Calvin Russells Anspruch an sich selbst ist enorm. Daß er einige der besten Rock-Songs der letzten Jahre geschrieben hat, mag er so nicht glauben – doch seine ersten beiden Solo-Alben sind der hörbare Beweis. Russell weiß, daß man mit dem, womit man lebt, letztendlich nie richtig umgehen kann – egal wie groß der Wunsch, wie übermächtig der Gedanke ist. „Frauen, Alkohol, Fatalismen ich kann nur sagen, daß ich damit nicht leben kann. Aber ohne das will ich auch nicht leben. Selbst wenn ich es wirklich könnte!“

Das klingt wie ein typischer Russell-Song, weil es ein typischer Russell-Song ist. Seine Freundschaft zu Townes Van Zandt hat zusätzliche Furchen in sein Gesicht gezogen – ein Gesicht, das nur aus solchen besteht. Keith Richards ist dagegen der reinste Kinderpopo. Calvins Freundschaft ist gelebte Wahrheit: Besorgnis und Betroffenheit sind von Verzweiflung über Van Zandts Schicksal durchsetzt Niemals aber hat Russell Angst vor einem ähnlichen Schicksal. Daß sein Leben in seinen Händen liegt, kann er sich an den Fingern abzählen.
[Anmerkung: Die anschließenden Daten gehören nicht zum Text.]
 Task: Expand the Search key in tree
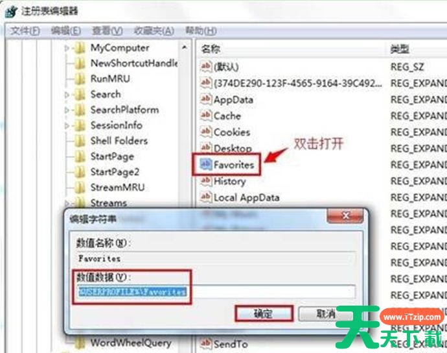(67, 94)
Daß der Erfolg sich indes nicht so recht einstellen will, zumindest hierzulande, ist kaum begreiflich. Jeder Anhänger würde seinen heiligen Schrein darauf verwetten, daß dieser Typ mehr als nur Insider-Ruhm verdient hätte. In Frankreich verkaufen seine Alben immerhin 150 000 Stück. Kaum jemand räumt bei Konzerten dort derartig ab – ob im Publikum die „Angels“ oder Studenten stehen. Sogar Musikjournalisten reihen sich da nahtlos ein. Nun hat Calvin endlich auch hier einen Betreuer gefunden, der das mag, was andere nur als lästigen Job empfinden.

In den seltenen Momenten, in denen Russell lacht, ahnt man, was Glück bedeutet, das geteilt wird. Nicht das Geld ist unglücklich nur die, die damit in Berührung kommen.